CollaFibR™ for cell and tissue culture
The 3D tissue culture market is an unregulated $1.6B market that is growing at 15-20% compound annual growth. The market is focused on the global research community that is looking for highly organized 3D tissue culture to better mimic the biology of complex tissues, to increase the efficiency of drug and vaccine development, and decrease our dependence on animal models. Directed at this market, we have developed 2 products, which together provide a comprehensive collagen based platform for cell and tissue growth in both 2D and 3D.

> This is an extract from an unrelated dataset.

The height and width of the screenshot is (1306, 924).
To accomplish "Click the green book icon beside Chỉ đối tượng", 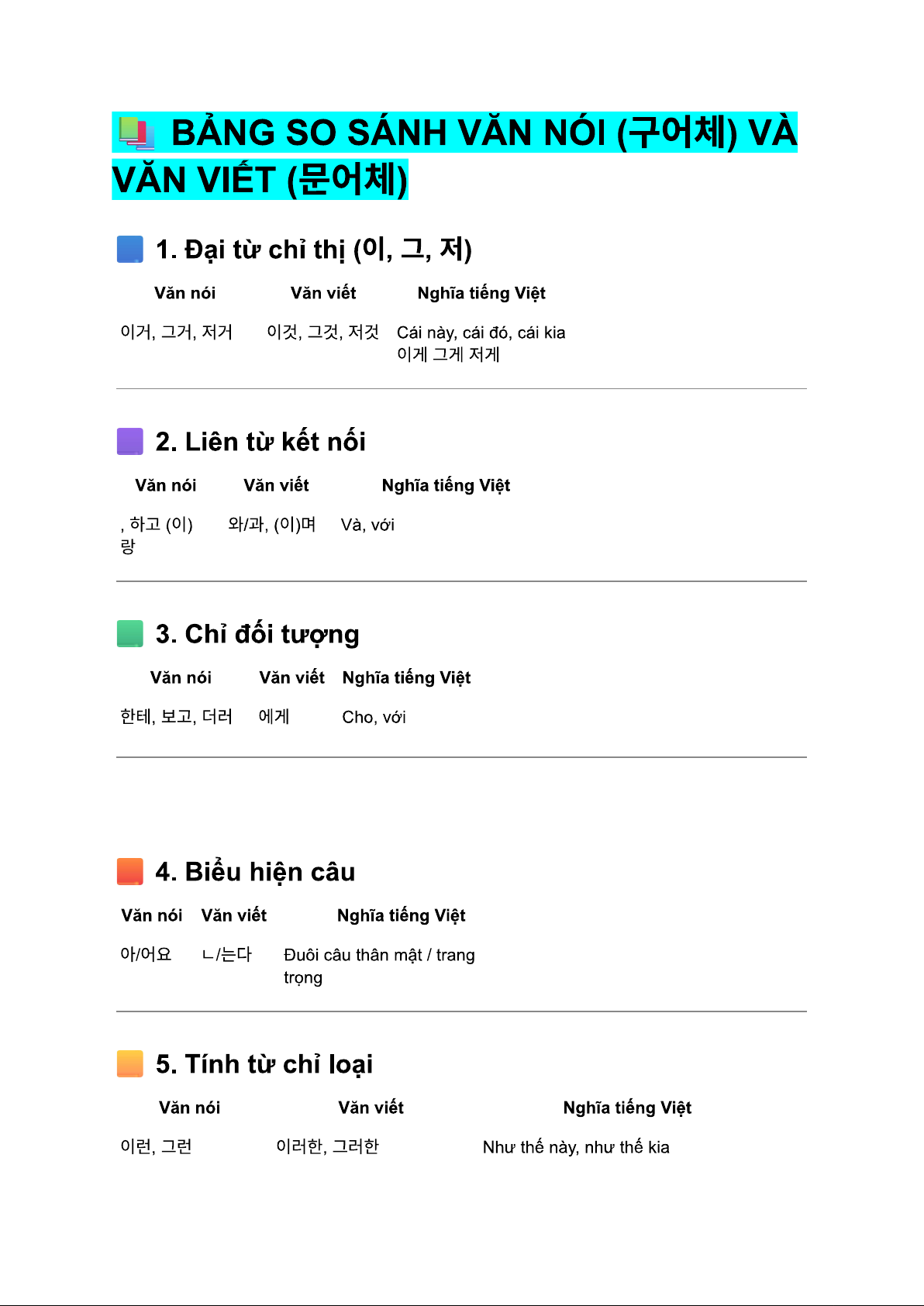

CollaFibR™ 2D cell culture plates
A CollaFibR™ 2D cell culture plate is a highly organized linear array of our collagen fibers laid on a gel, seeded into a traditional cell culture plate. As shown in the images, CollaFibR™ promotes excellent cell attachment, induces cellular alignment, and allows cells to manipulate the collagen environment.
CollaFibR™ 3D Scaffold
A CollaFibR™ scaffold for cell growth, composed of 200 layers of our collagen fibres, in a linear or cross-hatched geometry, as shown in the first two rows on the right. Seeded in a well plate, this product comes sterilized and ready to use for your 3D cell culture and tissue culture experiments. Compared to other 3D cell culture products such as Matrigel, this product has superior batch-to-batch consistency, induces excellent cellular alignment, and has adequate thickness for cell migration. The last row on the right shows images of cells growing in 3D within these scaffolds.
A multi-filament CollaFibR™ fibre is an excellent artificial tendon model. Composed of 30,000 filaments of 600 nm diameter, the CollaFibR™ tendon shows a tensile strength of 250 MPa – 3X higher than native human tendons. While using natural collagen sources, CollaFibR™ can serve as excellent artificial tendon in both tissue models and medical applications. Tendon prototypes are currently being tested by key opinion leaders.
A spider silk prototype with endless potential
Five times stronger than steel while more flexible than rubber, spider silk is one of nature’s most exquisite materials. With nearly endless applications from advanced sutures to ballistic protection, scientists have been trying to replicate spider silk for decades. Using spider silk proteins, the prototype SpidrFibR™ has excellent mechanical properties and shows excellent potential for applications in the green textile industry, and in bio-composite development for aerospace engineering and defence. The SpidrFibR™ prototypes show strength greater than steel and further work is ongoing.